CHALLENGE: Continue the mailing-list reply about naming the testpmd tunnel checksum commands, starting right after its last sentence.

TEXT TO READ:
• • • •

2015-01-13 Thread Olivier MATZ
Hi Jijiang,

On 01/13/2015 04:04 AM, Liu, Jijiang wrote:
> the following two commands are.
>
> 1. tx_checksum set sw-tunnel-mode on/off
>
> 2. tx_checksum set hw-tunnel-mode on/off
>
> For command 1, If the sw-tunnel-mode is set/clear, which will set/clear a 
> testpmd flag that is used in the process of analyzing incoming packet., the 
> pseudo-codes are list below,
>
> If (sw-tunnel-mode)
>
>   Csum fwd engine will analyze if incoming packet is a tunneling packet.
> tunnel = 1;
> else
> Csum fwd engine will not analyze if incoming packet is a 
> tunneling packet, and treat all the incoming packets as non-tunneling packets.
> It is used for A.

What about "recognize-tunnel" instead of "sw-tunnel-mode"?
Or "parse-tunnel"?

To me, using "sw-" or "hw-" prefix is confusing because in any case
the checksums can be calculated in software or hardware depending on
"tx_checksum set outer-ip hw|sw".

Moreover, this command has an impact on receive side, but the name
is still "tx_checksum". Maybe this is also confusing.

• • • •

MATERIAL PROVIDED:

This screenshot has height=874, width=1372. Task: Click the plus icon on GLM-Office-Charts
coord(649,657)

• • • •

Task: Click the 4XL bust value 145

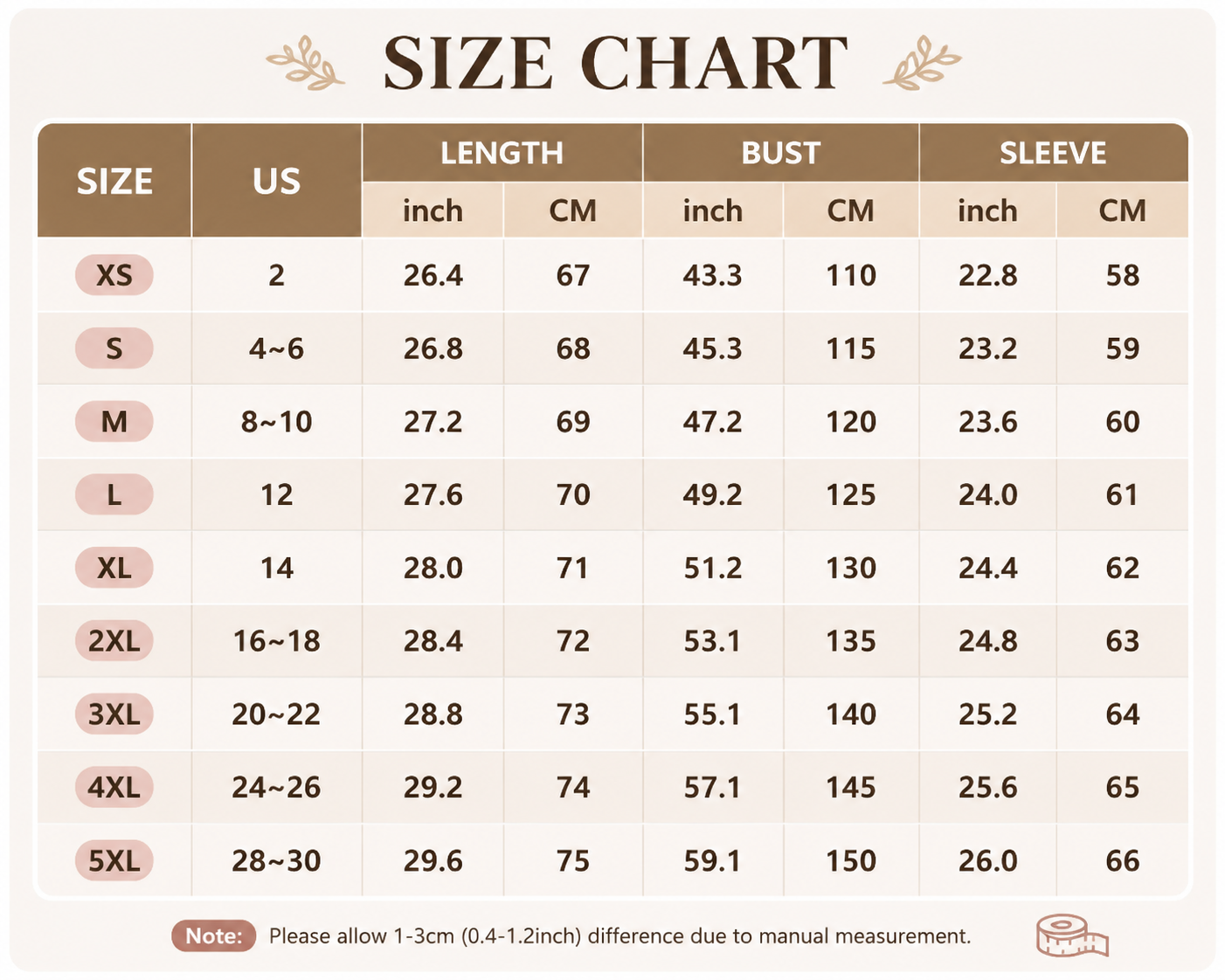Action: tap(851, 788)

• • • •

EXERCISE RESPONSE:
> For command 2, If the hw-tunnel-mode is set/clear, which will set/clear a 
> testpmd flag that is used in the process of how to handle tunneling packet, 
> the pseudo-codes are list below,
>
> if (tunnel == 1) { // this is a tunneling packet
>  If (hw-tunnel-mode)
>ol_flags |= PKT_TX_UDP_TUNNEL_PKT;
>
>  Csum fwd engine set PKT_TX_UDP_TUNNEL_PKT offload flag, which 
> means to tell HW treat  the transmit packet as a tunneling packet to do 
> checksum offload.
>  It is used for B.1
> Else
>Csum fwd engine doesn't  set PKT_TX_UDP_TUNNEL_PKT 
> offload flag, which means  tell HW to treat the packet as ordinary 
> (non-tunnelled) packet.
> It is used for B.2
> }

What about:
   tx_checksum set tunnel-method normal|outer

It would select if we use lX_len or outer_lX_len. Is it what you mean?

And this only makes sense when we use hw checksum right?

>> And will it be possible to support future hardware that will be able to 
>> compute
>> both outer l3, outer l4, l3 and l4 checksums?
>
> Yes.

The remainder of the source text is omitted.